Las políticas proteccionistas tradicionales de los gobiernos latinoamericanos han sido denostadas desde todos los ángulos. Sin embargo, señalan los investigadores, es posible que hayan sentado las primeras bases de la expansión internacional.
Los proyectos de crecimiento global son extremadamente costosos y requieren una formidable espalda financiera. Así, gracias a la protección estatal, muchas compañías del subcontinente pudieron crecer hasta tener la escala necesaria para un proceso de internacionalización.
Durante el proceso de crecimiento en el mercado interno, muchas compañías latinoamericanas ganaron expertise en un área determinada que luego sería la ventaja competitiva para apalancar el proceso de internacionalización. Bajo el paraguas del Estado, por ejemplo, Tenaris forjó su experiencia en la producción de tubos de acero, la misma ventaja que luego utilizó en su exitosísima expansión global.
2) La siempre difícil guerra por el talento
Pocos dudan de la calidad de los ingenieros y técnicos graduados en las universidades latinoamericanas. Por décadas, han sido la materia prima de la "fuga de cerebros". Por el contrario, señalan los investigadores de McKinsey, lo que no abunda por estos pagos es el talento directivo.

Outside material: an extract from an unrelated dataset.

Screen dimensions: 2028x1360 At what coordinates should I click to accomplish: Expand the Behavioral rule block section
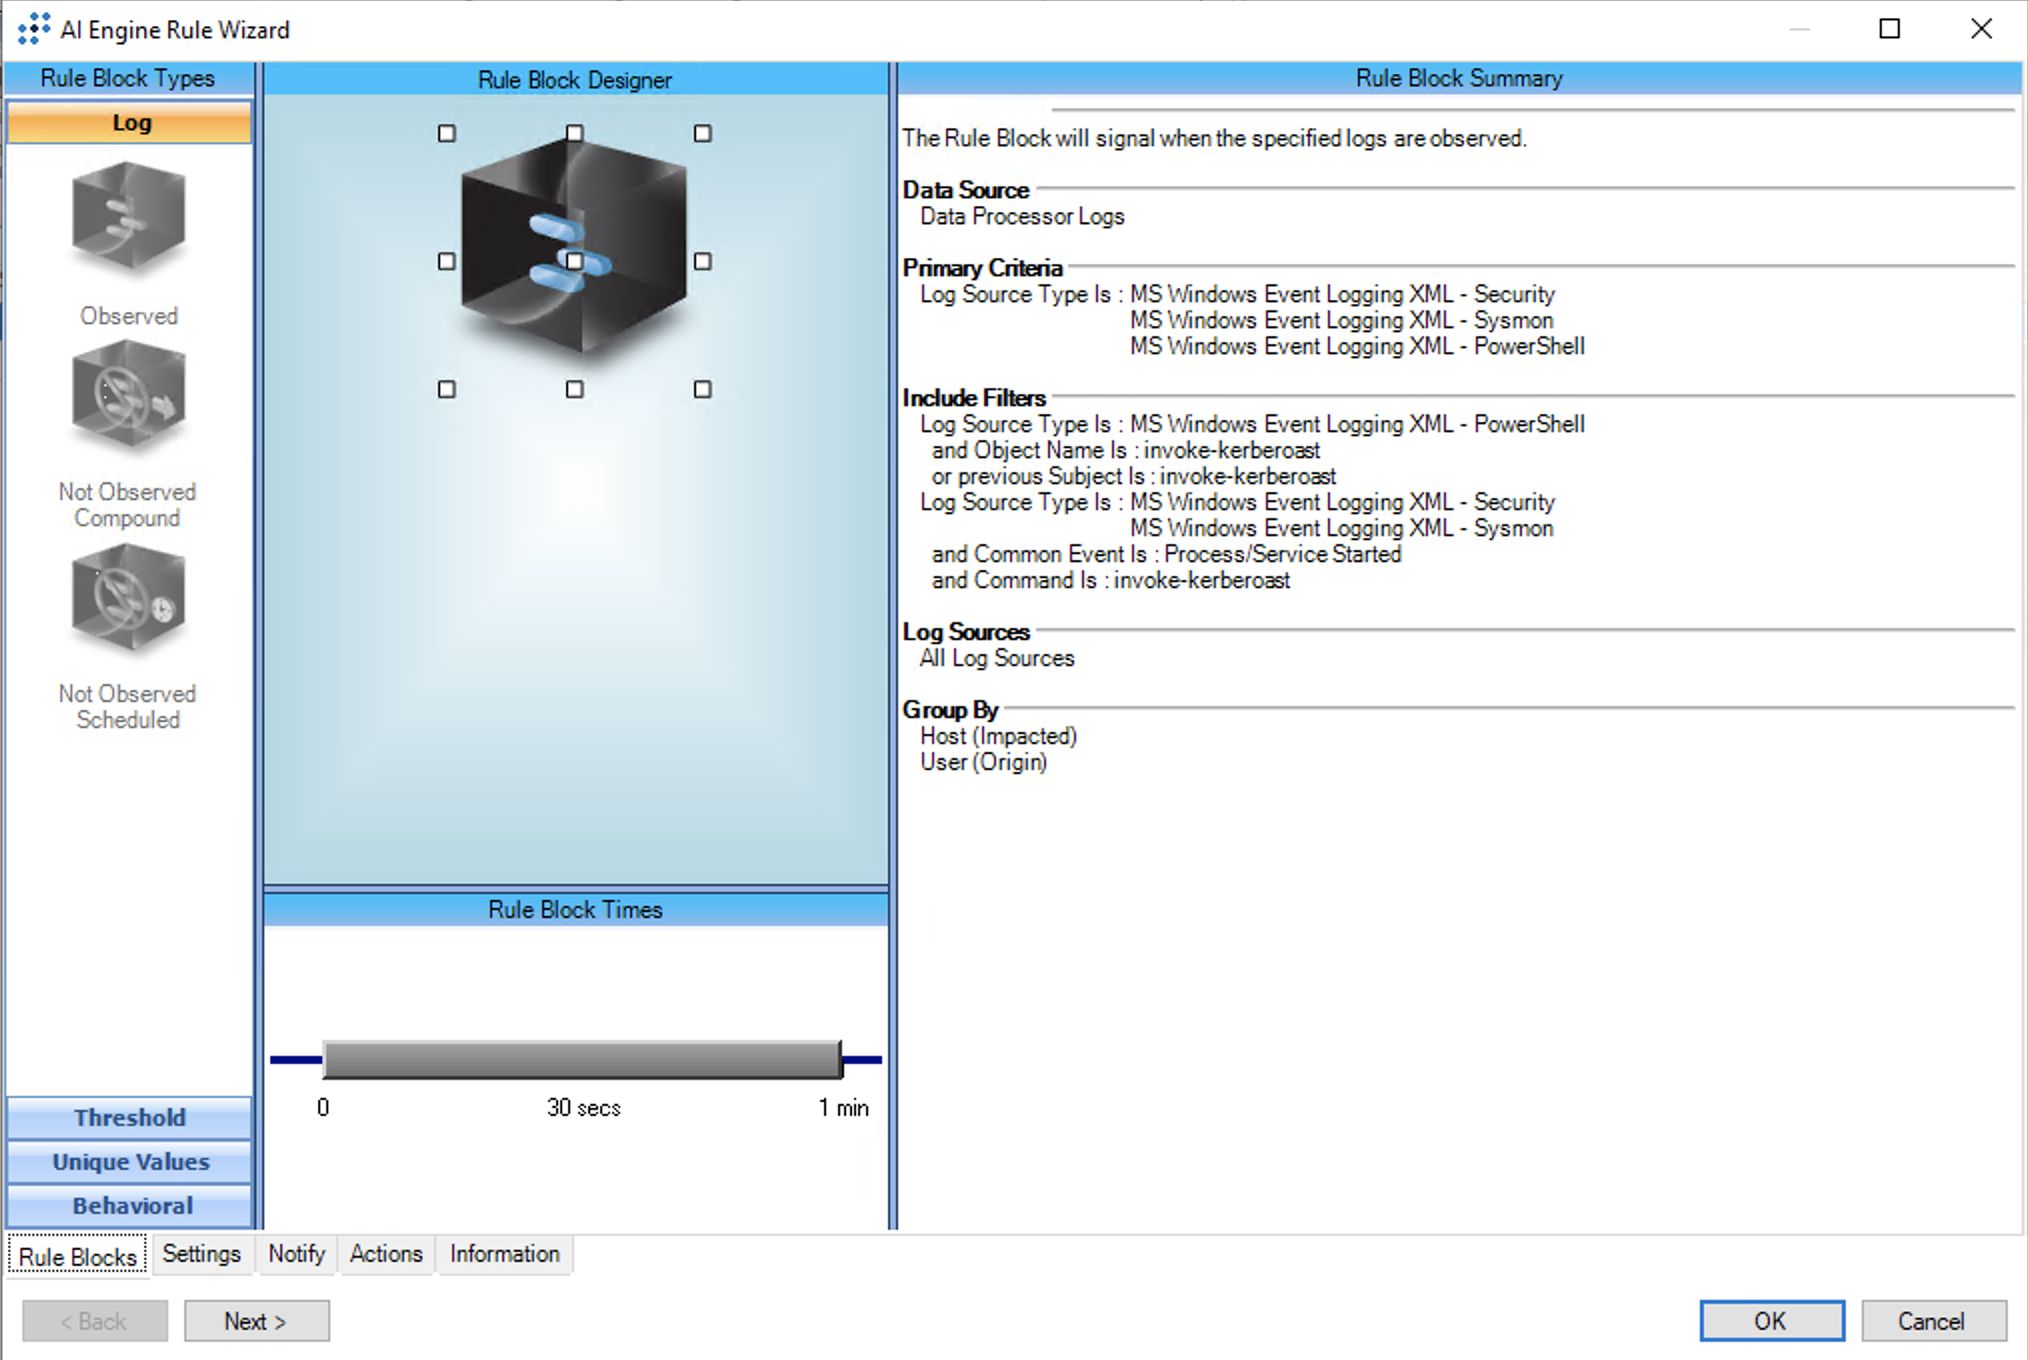(130, 1206)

Los procesos de internacionalización necesitan ejecutivos dispuestos a expatriarse. No obstante, muchos ejecutivos locales prefieren declinar asignaciones al extranjero pues valoran más la cercanía de sus afectos que una carrera global exitosa.
Algunas empresas han aplicado ciertas medidas para enfrentar el problema. La siderúrgica brasileña Gerdau, por ejemplo, participa en eventos de reclutamiento ejecutivo en universidades de los Estados Unidos. Tenaris, por su parte, fundó una universidad propia para capacitar a sus propios dirigentes.
3) La omnipresente cultura corporativa
Hoy en día, casi ningún artículo de management está exento de alguna mención a la importancia de la cultura corporativa. Tener a los mejores talentos no es suficiente. También es necesario empaparlos de los valores de la firma para que puedan desplegar todo su potencial.
Y el tema cultural se vuelve vital en empresas que pretenden incrementar su presencia en el exterior a través de la vía rápida de las fusiones y adquisiciones. Es muy común que, tras concretar la operación, muchos de los managers de la empresa adquirida terminen abandonando la compañía por no adaptarse a los valores y a la "manera de hacer las cosas" del nuevo propietario.
De esta forma, la compañía latinoamericana pierde gran parte de lo que había ido a buscar con la fusión: el acceso a talento directivo.
Para resolver este problema, algunas empresas han impuesto la práctica de que ejecutivos de la casa matriz viajen a la subsidiaria de otro país durante unos días por mes para transmitir la cultura corporativa. Tenaris, por su parte, confía en su universidad como un vehículo de difusión de los valores de la empresa.
En definitiva, señalan los expertos de McKinsey, en los últimos años, las corporaciones latinoamericanas han salido de su encierro para emprender una estrategia con vocación global. La mayoría apalanca su nueva inserción sobre las ventajas competitivas adquiridas en años de experiencia en el mercado interno. Ahora, el desafío es superar los escollos que quedan en el camino para convertirse en empresas verdaderamente globales. El sueño es viable. Pero queda mucho trabajo por hacer.